Zertifizierungsverfahren

Allgemeines

Zweck der Zertifizierung ist die unabhängige Bewertung und Bestätigung der Konformität von Personal (hier Kenntnisse) und Managementsystemen mit internationalen, nationalen und branchenspezifischen Normen und Regelwerken. Wichtigste Grundlage ist dabei der partnerschaftliche Dialog mit dem Kunden. Ein konsequentes Qualitätsmanagement, eine sorgfältige Fort- und Weiterbildung der Mitarbeiter und der eingesetzten Auditoren, vor allem aber langjährige Erfahrung schaffen hierzu die Grundlage als Basis des Vertrauens der Kunden. Ziel ist es, ein höchstmögliches Maß an Qualität durch Zuverlässigkeit, Loyalität, Verschwiegenheit, Objektivität und Neutralität von Prüfungen, Bewertungen und Zertifizierungsverfahren zu erreichen.

Ablauf der Zertifizierung

Die EUROCERT® GmbH bietet die Zertifizierung von Managementsystemen in vier Phasen an.

Zunächst teilt der Antragsteller der EUROCERT® GmbH durch Ausfüllen des Kundenfragebogens alle für die Erstellung eines Angebotes notwendigen Informationen mit.

Auf Basis dieser Informationen erstellt EUROCERT® GmbH ein kostenfreies und unverbindliches Angebot für die  Zertifizierung.

Das Angebot und der Kundenvertrag werden dem Kunden zugeleitet. Mit Unterzeichnung und Rücksendung des Kundenvertrages an die EUROCERT® GmbH endet diese Phase.

Phase 2, Schritt 1 - Vorbereitung der Zertifizierung

Die Vorbereitung umfasst die Planung des Zertifizierungsverfahrens und die Festlegung der zu auditierenden Standorte. Die Ergebnisse werden dem Antragsteller in Form eines Auditplanes zur Verfügung gestellt.

Phase 2, Schritt 2 - Audit der Stufe 1

Ein Audit der Stufe 1 ist entsprechend der Norm DIN EN ISO/IEC 17021 nur bei Erstzertifizierungen durchzuführen.

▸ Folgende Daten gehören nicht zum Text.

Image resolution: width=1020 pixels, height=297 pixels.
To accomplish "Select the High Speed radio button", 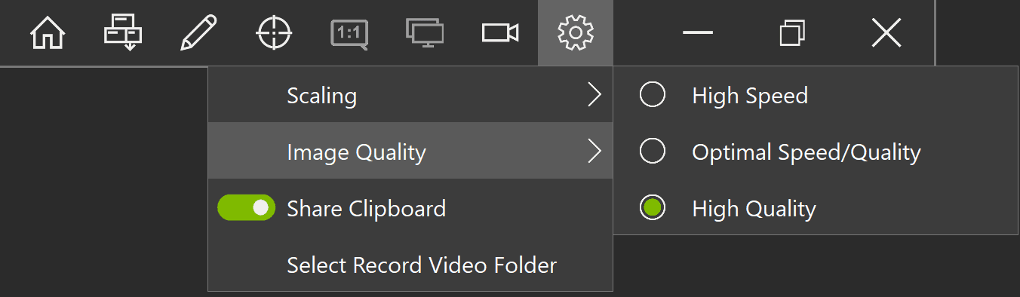I will [653, 95].
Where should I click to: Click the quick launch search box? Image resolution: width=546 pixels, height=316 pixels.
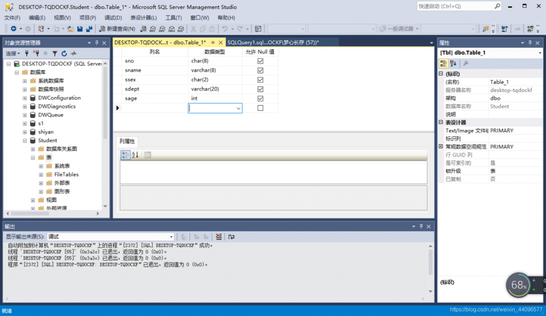pos(455,6)
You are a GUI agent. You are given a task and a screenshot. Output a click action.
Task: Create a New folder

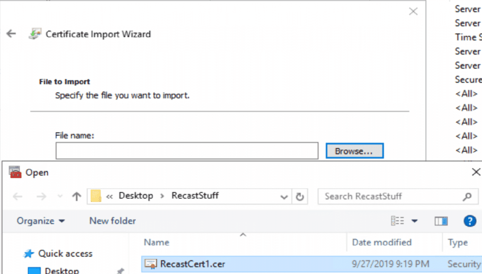coord(112,221)
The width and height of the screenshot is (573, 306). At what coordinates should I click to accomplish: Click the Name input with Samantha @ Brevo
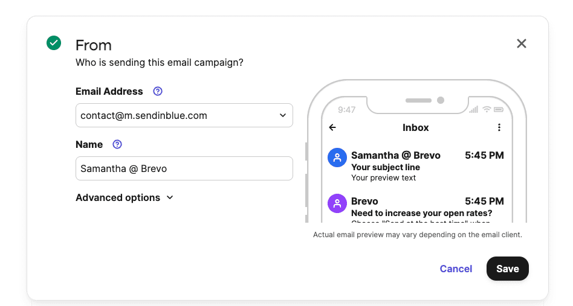coord(184,168)
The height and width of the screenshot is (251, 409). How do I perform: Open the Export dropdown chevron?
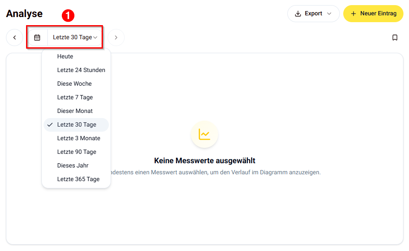click(x=329, y=14)
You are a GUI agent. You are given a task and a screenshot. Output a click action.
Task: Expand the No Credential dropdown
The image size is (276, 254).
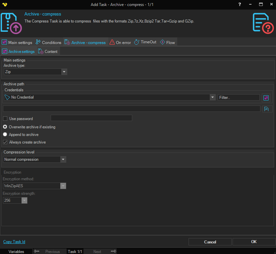click(x=212, y=97)
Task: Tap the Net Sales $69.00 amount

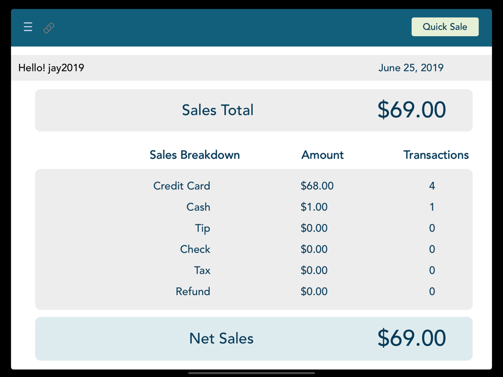Action: coord(411,339)
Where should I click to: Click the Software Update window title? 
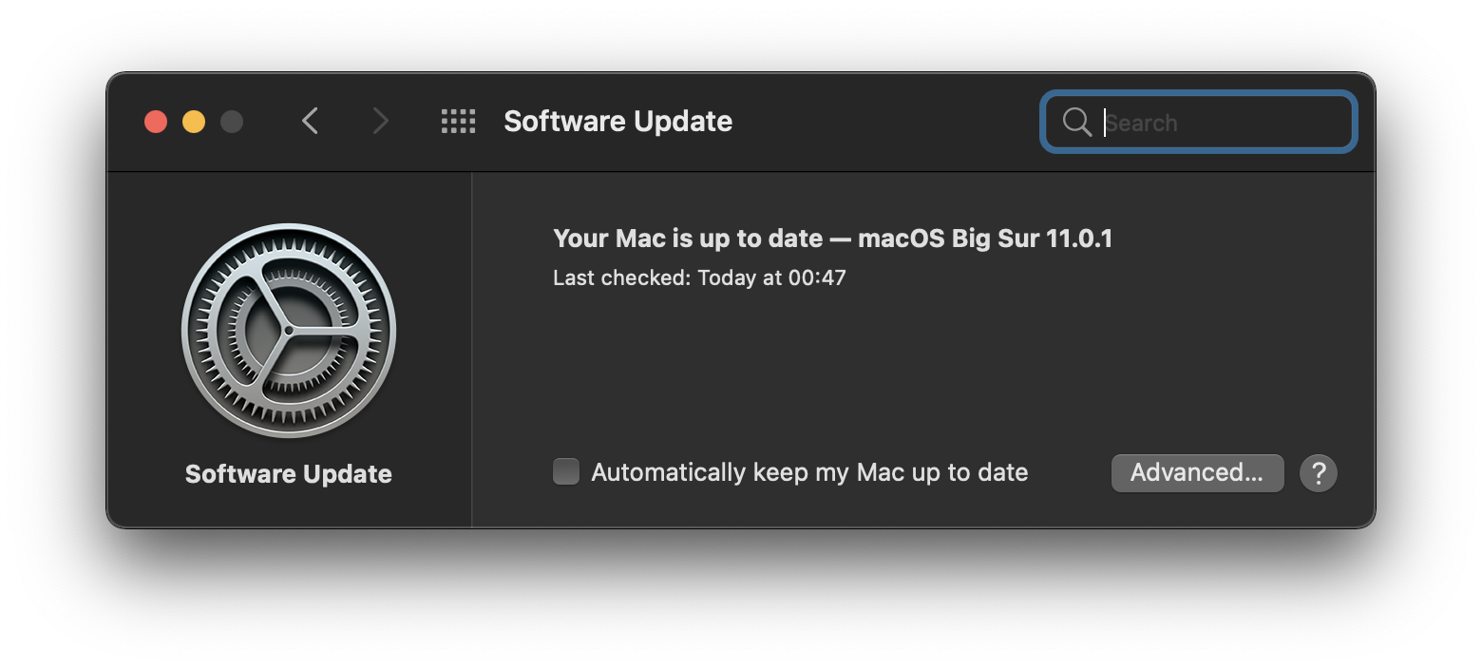click(x=618, y=122)
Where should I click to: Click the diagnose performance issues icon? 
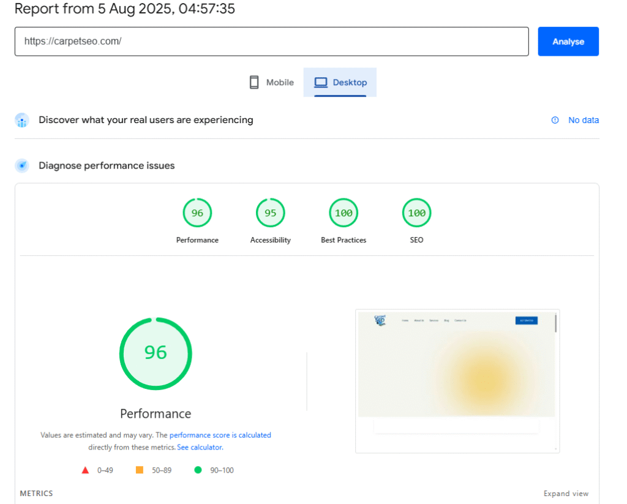pos(22,165)
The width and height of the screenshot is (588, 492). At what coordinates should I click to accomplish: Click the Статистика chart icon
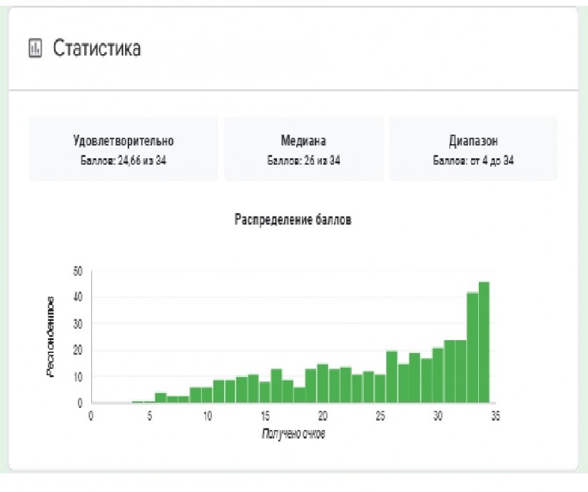[34, 49]
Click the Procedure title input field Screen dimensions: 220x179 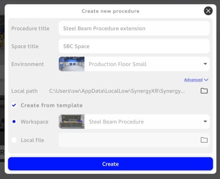click(x=134, y=28)
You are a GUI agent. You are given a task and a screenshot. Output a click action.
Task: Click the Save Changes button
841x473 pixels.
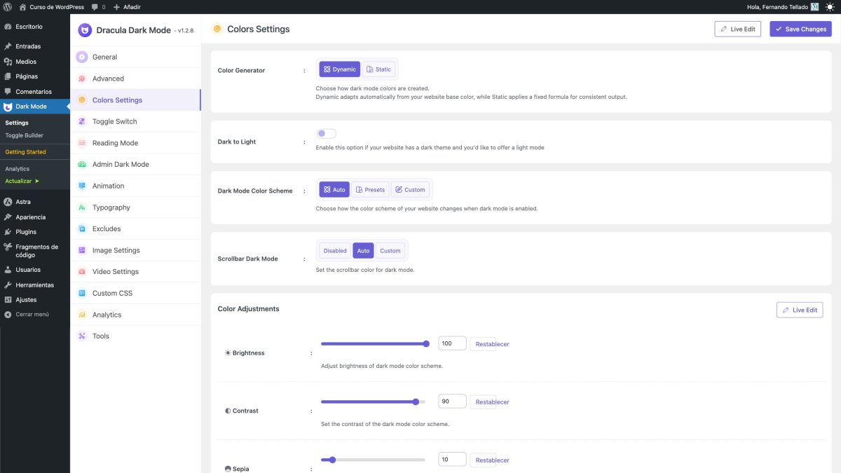tap(800, 29)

Ein Audit der Stufe 1 beinhaltet neben der Prüfung der Managementdokumentation folgende Punkte:

  • Beurteilung standortspezifischer Bedingungen des Kunden sowie dessen Bereitschaft für das Audit der Stufe 2
  • Bewertung des Status des Kunden sowie dessen Verständnis bezüglich der Anforderungen der entsprechenden Norm(en)
  • Sammeln von Informationen u.a. bezüglich des Internen Audits und des Management
    Reviews
  • Beurteilung der Ressourcen sowie Abstimmung von Einzelheiten zur Stufe 2

Phase 2, Schritt 3 - Audit der Stufe 2

Der konkrete Auditablauf des Audits der Stufe 2 wird mit dem Kunden abgestimmt und mittels Auditplan dokumentiert. Das Audit beginnt mit einem Einführungsgespräch und endet mit einem Abschlussgespräch, in dem der Kunde über das Ergebnis unterrichtet wird.

Phase 2, Schritt 4 - Zertifikatserteilung und Registrierung

Nach erfolgreich abgeschlossenem Zertifizierungsverfahren erhält der Kunde sein Zertifikat.

Das Zertifikat hat eine Geltungsdauer von 3 Jahren. Alle erforderlichen Zertifizierungsdaten sind auf dem Zertifikat bzw. dessen Anhang angegeben.

Zur Aufrechterhaltung der Gültigkeit des Zertifikates sind jährliche Überwachungsaudits erforderlich.

Im Überwachungsaudit werden die durchgeführten internen Qualitätsaudits, die Anleitung und Wirksamkeit von Korrekturmaßnahmen aus den vorangegangenen Audits sowie stichprobenweise weitere Elemente der zutreffenden Norm geprüft.

Die Durchführung des Re-Zertifizierungsaudits in Form eines Wiederholungsaudits dient der nahtlosen Erneuerung des Zertifikates um wiederum drei Jahre. Wird das Re-Zertifizierungsaudit nicht durchgeführt, erlöscht das Zertifikat. In diesem Fall ist eine Neu-Zertifizierung notwendig. Für die Durchführung der Re-Zertifizierung ist ein erneuter Vertragsabschluss erforderlich.